[[ Text open ]]

Thursday, February 14, 2013

Excerpts from The Opening of Vision

To provide context for the last post, parts of pp. 47-8 of The Opening of Vision are below. Quote:

5, the ontological body: This is a hermeneutical body because i) it is accessible only through hermeneutical phenomenology and ii) it is itself hermeneutical, i.e., disclosive of the presencing of being.

4, the transpersonal body: This is our ancestral body, the ancient body of our collective unconscious, that dimension of our bodily being through which we experience our connectedness with all sentient beings, our participation in nature's organic processes, and the cessation of our total identification with the conventional time and space of our socialized ego. Religions use ceremonies and rituals to schematize and bring forth such a body.

3, the ego-logical body: This is the civil body, socially constituted in the economy of a body politic. It is personal and interpersonal, and consists in masks, roles, habits, routines, and social practices. It is formed through child-rearing practices, education and participation in social structures.

2, the pre-personal body: This body is pre-civil and pre-egological. It is the body of the infant and child: a body adults still carry with them, however split off it might be; a body which adults can retrieve through memory or a relaxation of defenses, letting it take part in life involuntarily and spontaneously.

1, the primordial body: This is the wild body, the dreambody, the animal body, the body of nature, the vegetative body rooted in the earth. This body can only be invoked with the language of metaphors, symbols, stories, legends, fairy tales, myths, poetry and dreams. This body is both pre-egological and pre-ontologial. It carries around with it a dark, implicate pre-understanding of Being: a subsidiary guardian awareness of the meaningfulness of Being.

[[ Text closed ]]

◆ Action item ◆
According to the excerpts, why is the ontological body called a hermeneutical body? Answer in one to three sentences.

[[ Data under study open ]]

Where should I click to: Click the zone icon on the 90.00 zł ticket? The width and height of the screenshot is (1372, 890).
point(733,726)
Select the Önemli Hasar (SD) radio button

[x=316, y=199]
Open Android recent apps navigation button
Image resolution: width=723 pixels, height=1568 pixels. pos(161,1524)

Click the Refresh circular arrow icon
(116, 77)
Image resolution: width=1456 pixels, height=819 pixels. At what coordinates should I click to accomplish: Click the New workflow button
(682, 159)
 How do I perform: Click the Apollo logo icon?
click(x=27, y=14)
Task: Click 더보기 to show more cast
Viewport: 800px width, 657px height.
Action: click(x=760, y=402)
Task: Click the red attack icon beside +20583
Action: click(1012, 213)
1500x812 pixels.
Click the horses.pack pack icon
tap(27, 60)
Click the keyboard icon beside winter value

[[ Data under study closed ]]

◆ Written solution ◆
It is accessible only through hermeneutical phenomenology. It is also itself hermeneutical, meaning it discloses the presencing of being.